The conference's keynote speaker -- Stacey Floyd-Thomas, an African-American college professor and feminist whose passion reminds me a bit of my hero bell hooks -- addressed this "color blind" issue. "I don't want to get past race; I want to get past racism," she said. "My race isn't the problem, your problem with it is."

This was my second REM conference, and it was again a prviledge to be a part of it. Although I am most certainly a member of a minority group myself as a Jewish person in the world of interfaith chaplaincy, REM has a predominantly African-American feel to it, and so I feel a bit more like a guest than a participant (I especially felt like a non-participant when the keynote speaker began her morning talk with a prayer in the name of Jesus!).

But I am most happy to be a guest here. The incredible passion and thirst for justice that can come from Amerca's black preachers -- the passion that once all of America knew in the presence of the great Martin Luthur King -- is something that I almost never have a chance to see in my current life. Here at REM, however, I got to see some of it still burning bright. Floyd-Thomas' expression of deep pride in being a black woman was just one part of that.
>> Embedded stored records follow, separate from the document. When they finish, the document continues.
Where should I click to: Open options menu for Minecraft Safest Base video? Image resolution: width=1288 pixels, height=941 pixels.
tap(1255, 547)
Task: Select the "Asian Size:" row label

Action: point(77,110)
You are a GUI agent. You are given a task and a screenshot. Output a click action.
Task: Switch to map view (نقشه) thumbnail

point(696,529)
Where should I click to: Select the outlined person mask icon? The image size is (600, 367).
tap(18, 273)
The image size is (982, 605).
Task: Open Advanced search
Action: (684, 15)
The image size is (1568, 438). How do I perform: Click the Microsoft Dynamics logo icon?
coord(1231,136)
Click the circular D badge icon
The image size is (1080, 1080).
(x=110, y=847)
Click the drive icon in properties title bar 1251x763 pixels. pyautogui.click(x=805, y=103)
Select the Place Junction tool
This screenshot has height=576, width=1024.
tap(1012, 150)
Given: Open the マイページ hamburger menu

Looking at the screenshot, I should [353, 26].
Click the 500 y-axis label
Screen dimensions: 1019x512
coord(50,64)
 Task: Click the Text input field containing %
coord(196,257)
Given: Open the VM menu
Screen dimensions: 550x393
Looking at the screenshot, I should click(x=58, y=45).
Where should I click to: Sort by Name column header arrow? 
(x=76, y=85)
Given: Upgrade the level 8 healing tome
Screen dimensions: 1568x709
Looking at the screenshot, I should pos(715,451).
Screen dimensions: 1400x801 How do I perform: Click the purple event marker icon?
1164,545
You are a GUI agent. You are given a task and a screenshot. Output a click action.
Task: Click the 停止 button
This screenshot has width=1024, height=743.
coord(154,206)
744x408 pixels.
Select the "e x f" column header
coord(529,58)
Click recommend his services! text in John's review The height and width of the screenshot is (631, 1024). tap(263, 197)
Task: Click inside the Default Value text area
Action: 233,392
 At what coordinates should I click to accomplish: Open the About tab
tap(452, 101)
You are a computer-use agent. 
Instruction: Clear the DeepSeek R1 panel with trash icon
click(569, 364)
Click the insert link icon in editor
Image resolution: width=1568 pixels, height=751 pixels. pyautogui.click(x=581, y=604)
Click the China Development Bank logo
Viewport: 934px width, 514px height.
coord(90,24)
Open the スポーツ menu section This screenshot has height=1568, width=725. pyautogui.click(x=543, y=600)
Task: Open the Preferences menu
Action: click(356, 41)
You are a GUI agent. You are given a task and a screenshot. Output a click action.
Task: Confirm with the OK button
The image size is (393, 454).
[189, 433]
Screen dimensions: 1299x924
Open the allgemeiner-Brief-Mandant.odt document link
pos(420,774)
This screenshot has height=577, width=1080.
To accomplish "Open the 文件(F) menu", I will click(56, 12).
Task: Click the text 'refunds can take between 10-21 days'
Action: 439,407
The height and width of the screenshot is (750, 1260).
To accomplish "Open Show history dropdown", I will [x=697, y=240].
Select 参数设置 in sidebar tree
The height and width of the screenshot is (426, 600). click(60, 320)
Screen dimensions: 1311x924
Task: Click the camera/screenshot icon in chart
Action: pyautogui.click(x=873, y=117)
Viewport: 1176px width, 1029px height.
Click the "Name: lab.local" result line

There is another side, however. At one workshop for people, like myself, who are training for certification as chaplaincy supervisors, the issue of privilege came up. What happens when I start to become one of the priviledged, one of the particpants, asked. Am I going to no longer be recognized as "belonging here," she continued.

In reaction, another participant shared a story about coming to the neighborhood where he grew up and where his mother still lived. He overheard a conversation between two workers in a passing garbage truck. They were questioning what he was doing in the neighborhood because he didn't look like he belonged there.

I certainly do not think racism in America is over, but these accounts tell an important story -- many African Americans, like Barack Obama, have managed to lift the worst of the chains of racism off of themselves. They have become more privileged than oppressed.

For Jews, this transition to become more privileged than oppressed has brought great challenges along with its blessing. Oppression -- for all its evils, none of which I would wish back -- guaranteed that a Jewish person could never forget for a moment that he or she was a Jew. It guaranteed that Jews would continue to identify as Jews. And it guaranteed that Jews would create and maintain their own distinct and unique culture amid the American melting pot.

With the lifting of the worst of the oppression, Jews who are interested in the survival of a Jewish culture and identity in this country have had to work hard to find new ways of preserving that precious identity.

REM reminded me once again that African-Americans -- especially in the traditions of their churches -- have their own great, distinct and unique identity. It is my prayer that they will find new ways to maintain it, just as they find new ways to reach for the rungs of opportunity that have been appearing before them.